Cadillac sold 27,406 vehicles in March 2017 globally, an increase of 22.1 percent. March was the 10th consecutive month of double-digit percentage growth.

Cadillac sales in the rapidly expanding midsize luxury crossover segment grew 65 percent in March and 54.4 percent so far in 2017. Cadillac's new XT5 luxury crossover continues to be one of the U.S. market's best-selling luxury vehicles.

Cadillac's growth in China, the world's largest market, was a robust 63 percent in March. Cadillac remains the fastest-growing luxury automotive brand in China.

The brand continues its sustained trajectory of increasing transaction prices. According to Power Information Network, the average U.S. transaction price for a new Cadillac in March rose to $54,268, thousands more than luxury competitors such as BMW, Audi and Lexus.

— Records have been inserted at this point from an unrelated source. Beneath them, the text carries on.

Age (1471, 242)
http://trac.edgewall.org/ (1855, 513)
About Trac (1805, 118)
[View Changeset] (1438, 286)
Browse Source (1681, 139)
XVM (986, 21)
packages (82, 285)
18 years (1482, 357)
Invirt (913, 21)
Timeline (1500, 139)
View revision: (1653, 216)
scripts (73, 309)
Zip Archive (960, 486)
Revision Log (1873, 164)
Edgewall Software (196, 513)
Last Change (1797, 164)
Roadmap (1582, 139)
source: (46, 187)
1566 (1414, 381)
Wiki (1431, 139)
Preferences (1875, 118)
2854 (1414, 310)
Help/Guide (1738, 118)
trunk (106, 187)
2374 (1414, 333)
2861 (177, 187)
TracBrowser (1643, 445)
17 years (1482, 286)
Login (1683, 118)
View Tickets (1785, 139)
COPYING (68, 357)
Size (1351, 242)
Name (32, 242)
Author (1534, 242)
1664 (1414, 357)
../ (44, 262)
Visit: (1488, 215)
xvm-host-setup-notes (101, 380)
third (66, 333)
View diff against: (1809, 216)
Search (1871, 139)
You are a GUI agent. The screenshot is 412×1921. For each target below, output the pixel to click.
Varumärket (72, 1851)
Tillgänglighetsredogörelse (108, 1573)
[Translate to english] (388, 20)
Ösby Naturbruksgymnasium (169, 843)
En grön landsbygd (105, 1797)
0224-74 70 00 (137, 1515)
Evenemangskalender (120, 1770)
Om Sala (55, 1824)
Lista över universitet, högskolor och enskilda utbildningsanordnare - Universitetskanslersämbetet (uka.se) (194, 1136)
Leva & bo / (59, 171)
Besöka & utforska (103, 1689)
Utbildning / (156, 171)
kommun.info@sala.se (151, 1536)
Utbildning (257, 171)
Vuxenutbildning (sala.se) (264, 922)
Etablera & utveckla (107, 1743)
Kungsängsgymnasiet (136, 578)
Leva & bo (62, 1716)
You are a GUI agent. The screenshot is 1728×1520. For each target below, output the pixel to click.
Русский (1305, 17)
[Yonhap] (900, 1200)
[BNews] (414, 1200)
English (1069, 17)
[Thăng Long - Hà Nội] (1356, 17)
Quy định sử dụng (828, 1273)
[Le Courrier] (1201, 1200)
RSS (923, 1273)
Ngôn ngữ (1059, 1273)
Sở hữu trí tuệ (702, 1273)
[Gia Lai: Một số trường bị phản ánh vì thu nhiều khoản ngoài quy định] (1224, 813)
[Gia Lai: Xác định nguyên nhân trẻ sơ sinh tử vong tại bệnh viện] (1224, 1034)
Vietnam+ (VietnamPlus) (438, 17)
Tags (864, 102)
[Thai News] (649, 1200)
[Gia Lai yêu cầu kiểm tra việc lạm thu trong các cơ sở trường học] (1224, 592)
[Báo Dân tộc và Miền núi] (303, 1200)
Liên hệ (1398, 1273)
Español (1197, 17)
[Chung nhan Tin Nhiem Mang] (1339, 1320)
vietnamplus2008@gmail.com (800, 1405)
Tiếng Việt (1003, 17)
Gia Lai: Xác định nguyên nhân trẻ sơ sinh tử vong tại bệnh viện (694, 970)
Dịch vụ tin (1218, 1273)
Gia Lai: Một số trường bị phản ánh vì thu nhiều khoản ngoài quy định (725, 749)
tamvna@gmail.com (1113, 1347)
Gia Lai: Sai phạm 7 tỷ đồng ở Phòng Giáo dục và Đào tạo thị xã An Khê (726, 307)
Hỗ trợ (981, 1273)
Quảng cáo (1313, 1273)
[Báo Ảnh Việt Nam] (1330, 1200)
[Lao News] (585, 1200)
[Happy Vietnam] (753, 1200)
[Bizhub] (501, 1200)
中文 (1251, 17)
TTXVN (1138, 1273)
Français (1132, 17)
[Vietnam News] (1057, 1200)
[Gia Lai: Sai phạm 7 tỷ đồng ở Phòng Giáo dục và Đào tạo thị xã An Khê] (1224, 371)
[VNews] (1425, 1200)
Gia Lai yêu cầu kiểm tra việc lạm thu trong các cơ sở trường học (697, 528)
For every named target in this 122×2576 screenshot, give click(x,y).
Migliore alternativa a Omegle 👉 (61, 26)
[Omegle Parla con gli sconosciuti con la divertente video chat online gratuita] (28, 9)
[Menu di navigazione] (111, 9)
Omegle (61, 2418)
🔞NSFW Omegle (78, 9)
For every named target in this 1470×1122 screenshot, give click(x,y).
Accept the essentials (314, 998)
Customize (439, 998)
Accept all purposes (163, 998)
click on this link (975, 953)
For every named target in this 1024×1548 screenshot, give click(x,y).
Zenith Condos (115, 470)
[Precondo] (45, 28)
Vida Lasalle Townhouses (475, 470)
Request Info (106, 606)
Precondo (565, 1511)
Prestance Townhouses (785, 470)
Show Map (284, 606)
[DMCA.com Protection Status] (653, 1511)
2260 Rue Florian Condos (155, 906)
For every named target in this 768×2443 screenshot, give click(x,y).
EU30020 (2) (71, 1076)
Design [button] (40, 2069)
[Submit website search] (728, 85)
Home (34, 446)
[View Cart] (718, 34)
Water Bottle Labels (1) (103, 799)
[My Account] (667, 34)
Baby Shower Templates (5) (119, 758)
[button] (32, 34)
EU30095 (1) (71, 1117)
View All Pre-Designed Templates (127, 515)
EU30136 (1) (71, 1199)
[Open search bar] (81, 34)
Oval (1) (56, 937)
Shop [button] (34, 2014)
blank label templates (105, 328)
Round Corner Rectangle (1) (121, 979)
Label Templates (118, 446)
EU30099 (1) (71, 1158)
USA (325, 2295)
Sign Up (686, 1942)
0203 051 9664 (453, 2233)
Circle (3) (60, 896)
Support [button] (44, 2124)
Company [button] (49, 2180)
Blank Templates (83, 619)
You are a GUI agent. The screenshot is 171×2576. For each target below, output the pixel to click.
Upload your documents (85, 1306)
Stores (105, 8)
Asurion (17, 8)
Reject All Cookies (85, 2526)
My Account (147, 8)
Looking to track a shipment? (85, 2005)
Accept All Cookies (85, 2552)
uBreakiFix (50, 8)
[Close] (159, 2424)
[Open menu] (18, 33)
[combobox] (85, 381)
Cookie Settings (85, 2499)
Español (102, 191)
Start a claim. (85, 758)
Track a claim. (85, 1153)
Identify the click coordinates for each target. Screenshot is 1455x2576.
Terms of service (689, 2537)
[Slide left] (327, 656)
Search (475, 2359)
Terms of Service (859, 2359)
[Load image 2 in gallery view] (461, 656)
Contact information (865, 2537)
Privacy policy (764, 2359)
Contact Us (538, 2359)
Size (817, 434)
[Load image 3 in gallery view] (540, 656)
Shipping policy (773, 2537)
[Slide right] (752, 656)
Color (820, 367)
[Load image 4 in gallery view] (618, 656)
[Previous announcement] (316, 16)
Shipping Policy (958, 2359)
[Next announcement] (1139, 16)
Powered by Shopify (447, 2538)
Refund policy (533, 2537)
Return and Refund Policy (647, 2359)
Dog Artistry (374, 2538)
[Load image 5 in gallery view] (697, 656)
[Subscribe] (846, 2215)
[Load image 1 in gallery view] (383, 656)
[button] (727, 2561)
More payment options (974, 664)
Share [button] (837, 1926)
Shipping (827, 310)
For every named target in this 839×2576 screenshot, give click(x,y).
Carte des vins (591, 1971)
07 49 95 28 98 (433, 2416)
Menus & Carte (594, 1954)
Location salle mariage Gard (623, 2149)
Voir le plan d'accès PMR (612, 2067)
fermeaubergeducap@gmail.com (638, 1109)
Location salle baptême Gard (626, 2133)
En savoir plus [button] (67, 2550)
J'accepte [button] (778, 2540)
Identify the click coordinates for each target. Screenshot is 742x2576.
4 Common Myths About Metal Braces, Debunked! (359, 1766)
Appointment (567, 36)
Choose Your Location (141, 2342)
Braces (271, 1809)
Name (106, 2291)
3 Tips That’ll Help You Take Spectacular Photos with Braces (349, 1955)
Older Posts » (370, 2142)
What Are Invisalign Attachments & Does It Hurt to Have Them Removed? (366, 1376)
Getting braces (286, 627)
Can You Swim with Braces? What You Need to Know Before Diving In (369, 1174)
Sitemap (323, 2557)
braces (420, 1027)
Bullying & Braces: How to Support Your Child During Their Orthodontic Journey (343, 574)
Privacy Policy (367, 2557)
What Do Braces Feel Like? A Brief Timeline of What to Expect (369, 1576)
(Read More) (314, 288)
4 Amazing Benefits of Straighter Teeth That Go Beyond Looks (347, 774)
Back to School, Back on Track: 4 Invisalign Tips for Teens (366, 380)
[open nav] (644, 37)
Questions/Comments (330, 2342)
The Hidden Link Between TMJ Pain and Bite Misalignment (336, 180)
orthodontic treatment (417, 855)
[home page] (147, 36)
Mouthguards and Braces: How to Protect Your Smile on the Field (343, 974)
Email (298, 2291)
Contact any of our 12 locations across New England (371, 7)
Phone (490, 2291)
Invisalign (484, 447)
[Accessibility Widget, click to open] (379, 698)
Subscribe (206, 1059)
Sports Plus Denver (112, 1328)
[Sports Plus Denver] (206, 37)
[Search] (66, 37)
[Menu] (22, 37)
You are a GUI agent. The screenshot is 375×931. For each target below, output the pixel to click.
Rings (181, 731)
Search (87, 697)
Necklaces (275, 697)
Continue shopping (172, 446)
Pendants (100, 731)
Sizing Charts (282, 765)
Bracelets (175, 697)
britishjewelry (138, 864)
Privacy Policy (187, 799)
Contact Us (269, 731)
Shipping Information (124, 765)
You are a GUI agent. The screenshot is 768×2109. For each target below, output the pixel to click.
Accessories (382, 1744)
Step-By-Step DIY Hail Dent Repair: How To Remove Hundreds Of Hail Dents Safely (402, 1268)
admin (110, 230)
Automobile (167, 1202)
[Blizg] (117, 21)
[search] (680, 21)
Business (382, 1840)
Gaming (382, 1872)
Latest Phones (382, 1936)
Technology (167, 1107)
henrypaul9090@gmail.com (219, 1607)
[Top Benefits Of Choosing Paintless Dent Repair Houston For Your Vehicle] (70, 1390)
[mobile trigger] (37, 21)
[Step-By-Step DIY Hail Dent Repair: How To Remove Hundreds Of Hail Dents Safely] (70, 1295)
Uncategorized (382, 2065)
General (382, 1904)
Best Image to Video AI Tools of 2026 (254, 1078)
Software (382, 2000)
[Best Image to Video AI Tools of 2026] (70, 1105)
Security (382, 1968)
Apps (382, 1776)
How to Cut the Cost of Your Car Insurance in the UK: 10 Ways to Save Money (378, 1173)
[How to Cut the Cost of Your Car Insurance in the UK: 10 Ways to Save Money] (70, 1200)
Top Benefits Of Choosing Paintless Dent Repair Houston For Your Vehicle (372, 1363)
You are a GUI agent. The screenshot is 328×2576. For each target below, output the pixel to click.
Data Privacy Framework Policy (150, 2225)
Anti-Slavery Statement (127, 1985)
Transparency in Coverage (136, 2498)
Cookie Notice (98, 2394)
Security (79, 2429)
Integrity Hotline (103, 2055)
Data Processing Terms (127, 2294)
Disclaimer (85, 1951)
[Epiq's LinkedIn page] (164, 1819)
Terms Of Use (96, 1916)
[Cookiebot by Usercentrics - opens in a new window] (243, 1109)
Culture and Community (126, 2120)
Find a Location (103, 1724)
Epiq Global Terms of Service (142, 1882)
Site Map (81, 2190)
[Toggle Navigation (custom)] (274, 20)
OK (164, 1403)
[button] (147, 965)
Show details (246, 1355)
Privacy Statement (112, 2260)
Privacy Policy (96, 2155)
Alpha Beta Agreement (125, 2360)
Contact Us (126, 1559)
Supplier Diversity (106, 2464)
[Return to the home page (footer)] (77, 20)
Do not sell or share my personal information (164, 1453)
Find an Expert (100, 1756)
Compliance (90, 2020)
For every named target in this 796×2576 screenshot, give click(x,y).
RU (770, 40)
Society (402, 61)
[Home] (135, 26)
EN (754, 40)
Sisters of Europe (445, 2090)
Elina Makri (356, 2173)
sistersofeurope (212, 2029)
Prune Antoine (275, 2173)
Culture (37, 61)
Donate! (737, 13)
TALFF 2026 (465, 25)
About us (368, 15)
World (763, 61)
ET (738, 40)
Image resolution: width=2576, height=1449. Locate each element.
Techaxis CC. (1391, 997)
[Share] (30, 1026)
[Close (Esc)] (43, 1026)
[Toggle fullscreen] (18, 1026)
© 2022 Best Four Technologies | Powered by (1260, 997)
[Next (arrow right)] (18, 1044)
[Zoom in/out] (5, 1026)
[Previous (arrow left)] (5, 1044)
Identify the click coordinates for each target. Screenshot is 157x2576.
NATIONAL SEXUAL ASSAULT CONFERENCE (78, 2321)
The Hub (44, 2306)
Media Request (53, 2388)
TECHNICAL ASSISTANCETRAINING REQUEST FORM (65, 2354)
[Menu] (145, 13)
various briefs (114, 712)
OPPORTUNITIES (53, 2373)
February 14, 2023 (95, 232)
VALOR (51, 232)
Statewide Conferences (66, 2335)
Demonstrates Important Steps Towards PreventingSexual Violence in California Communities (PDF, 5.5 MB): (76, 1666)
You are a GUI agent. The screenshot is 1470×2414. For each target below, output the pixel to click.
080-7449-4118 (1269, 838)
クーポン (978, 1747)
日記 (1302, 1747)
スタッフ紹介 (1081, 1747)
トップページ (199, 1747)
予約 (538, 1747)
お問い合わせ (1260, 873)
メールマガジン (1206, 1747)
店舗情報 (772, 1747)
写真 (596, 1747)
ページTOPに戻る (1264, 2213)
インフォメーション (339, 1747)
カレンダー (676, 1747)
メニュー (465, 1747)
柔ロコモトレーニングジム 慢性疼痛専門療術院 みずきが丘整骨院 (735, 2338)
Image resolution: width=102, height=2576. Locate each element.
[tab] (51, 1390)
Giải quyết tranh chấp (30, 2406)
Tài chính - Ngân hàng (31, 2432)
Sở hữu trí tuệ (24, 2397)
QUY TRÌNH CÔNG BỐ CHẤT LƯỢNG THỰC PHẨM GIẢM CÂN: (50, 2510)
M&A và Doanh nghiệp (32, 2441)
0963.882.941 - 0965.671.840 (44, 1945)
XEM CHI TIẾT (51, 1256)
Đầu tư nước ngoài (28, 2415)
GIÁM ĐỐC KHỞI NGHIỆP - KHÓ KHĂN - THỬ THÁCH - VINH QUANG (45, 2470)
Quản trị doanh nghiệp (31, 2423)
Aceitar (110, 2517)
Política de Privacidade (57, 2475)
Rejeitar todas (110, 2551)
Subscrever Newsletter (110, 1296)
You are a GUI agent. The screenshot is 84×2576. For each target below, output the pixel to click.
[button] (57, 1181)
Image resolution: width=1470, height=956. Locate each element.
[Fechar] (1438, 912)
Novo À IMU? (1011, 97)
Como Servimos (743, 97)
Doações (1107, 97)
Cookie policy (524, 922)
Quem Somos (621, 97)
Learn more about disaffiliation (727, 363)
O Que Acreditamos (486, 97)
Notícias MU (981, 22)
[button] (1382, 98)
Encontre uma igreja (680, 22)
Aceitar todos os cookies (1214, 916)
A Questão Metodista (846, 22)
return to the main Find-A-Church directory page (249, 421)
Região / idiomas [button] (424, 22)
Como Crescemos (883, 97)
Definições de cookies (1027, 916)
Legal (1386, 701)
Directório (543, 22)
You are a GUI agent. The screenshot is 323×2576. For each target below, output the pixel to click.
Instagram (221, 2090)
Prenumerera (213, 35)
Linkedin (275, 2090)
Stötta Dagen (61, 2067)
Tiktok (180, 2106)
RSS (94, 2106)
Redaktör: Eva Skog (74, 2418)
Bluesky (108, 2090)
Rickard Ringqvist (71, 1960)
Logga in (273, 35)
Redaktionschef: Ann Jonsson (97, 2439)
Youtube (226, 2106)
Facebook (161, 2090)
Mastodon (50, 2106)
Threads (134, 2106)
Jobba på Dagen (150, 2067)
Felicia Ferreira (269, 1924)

"For ten consecutive months now, Cadillac's disciplined strategy and strong product substance have produced double-digit gains of global sales growth," said Cadillac President Johan de Nysschen. "Average transaction prices in the U.S market continue to increase, and the XT5 luxury crossover continues to grow the business in one of the most competitive segments."



*Read about BMW brand sales for March here!*

*Audi is looking is looking to rejuvenate their line-up over the coming years to hopefully increase sales. Read about it here!*


----------



## rdollie (Aug 6, 2003)

I bought a '17 Cadillac CTS-V in March and added to those numbers. My M3 is getting dusty in a corner of the garage these days...


----------